A menos que o nível sérico de estradiol esteja muito alto, ele não tem valor para o diagnóstico de PP, uma vez que existe uma grande sobreposição entre os valores de pacientes pré-púberes e púberes. Por outro lado, valores de testosterona acima dos valores de referência para o método indicam estímulo gonadal. Nos casos em que há suspeita de doença adrenal, seus hormônios devem ser solicitados (BRITO et al., 2008).

Caso o diagnóstico de PPC não possa ser feito com o valor basal de LH, o exame padrão-ouro é o pico de LH estimulado pelo GnRH. Diversos autores testaram diferentes protocolos de estímulo do LH com o GnRH. O mais clássico é a coleta de LH antes da administração intravenosa de 100 mcg de GnRH e a cada 30 minutos, até 180 minutos de teste. Como o LH atinge seu pico rapidamente após a administração do GnRH, alguns autores sugerem que a coleta do LH após 30 a 40 minutos é suficiente para fechar o diagnóstico de PP. Os valores de referência do LH variam de acordo com o método laboratorial usado. Em 1999, Brito et al., usando IFMA, chegaram à conclusão que valores de LH> 6,9 UI/L para meninas e LH> 9,6 UI/L para meninos são indicativos de PP (BRITO et al., 1999). Com o surgimento de métodos mais sensíveis, esses valores de corte diminuíram. O trabalho conduzido por Resende et al., encontraram que, com ICMA, o LH estimulado maior que 4,1 UI/L em meninos e 3,3 UI/L em meninas definem puberdade (RESENDE et al., 2007). De uma forma geral, com métodos mais sensíveis, picos de LH maiores que 5 UI/L são indicativos de ativação do eixo gonadotrópico (NEELY et al.,1995; BORGES et al.,2008).
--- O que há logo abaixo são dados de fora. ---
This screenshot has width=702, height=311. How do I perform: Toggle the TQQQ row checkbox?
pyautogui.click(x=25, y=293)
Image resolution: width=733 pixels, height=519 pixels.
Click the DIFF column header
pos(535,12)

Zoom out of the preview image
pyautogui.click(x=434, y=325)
Como o GnRH não se encontra disponível no mercado, o exame com esse composto se tornou inviável. Dessa forma, os agonistas do GnRH têm sido usados para a realização do diagnóstico de PPC. O protocolo com o uso aGnRH consiste na coleta de LH basal e após 1 hora e 2 horas da administração de 3,75 mg intramuscular de leuprorrelina. Usando esse protocolo, em 2004, Brito et al., chegaram ao valor de LH maior que 10 UI/L, usando IFMA, como cut-off entre meninas com puberdade e meninas normais. Por outro lado, Houk et al., demonstraram que a dosagem do LH em apenas 30 minutos da administração do aGnRH é suficiente para o diagnóstico de PPC. Usando ICMA, ele encontrou que valores de LH> 9,2 UI/L indicam PPC e valores de LH<4,9UI/L são compatíveis com pré-púberes (HOUK et al., 2009).
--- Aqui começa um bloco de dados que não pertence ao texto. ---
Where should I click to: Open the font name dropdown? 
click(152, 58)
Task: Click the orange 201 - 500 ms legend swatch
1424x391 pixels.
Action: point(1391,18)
As concentrações basais e estimuladas do FSH não são úteis para o diagnóstico de PPC. Entretanto, níveis baixos de FSH estimulados por GnRH sugerem PPP. A coleta do FSH nos diferentes protocolos também é justificada pois a razão entre o pico de LH e o pico de FSH entre 0,6 e 1,0 pode ser usada no diagnóstico de PPC (PESCOVITZ et al., 1988). Entretanto, a sensibilidade e a especificidade dessa razão não são maiores do que as de LH estimulado (LATRONICO et al., 2016). Por outro lado, a realização do teste de estímulo clássico, com a coleta do FSH, também ajuda a diferenciar a telarca precoce não progressiva, com predominância de FSH, da PPC progressiva, com predominância de LH (NEELY et al., 2010).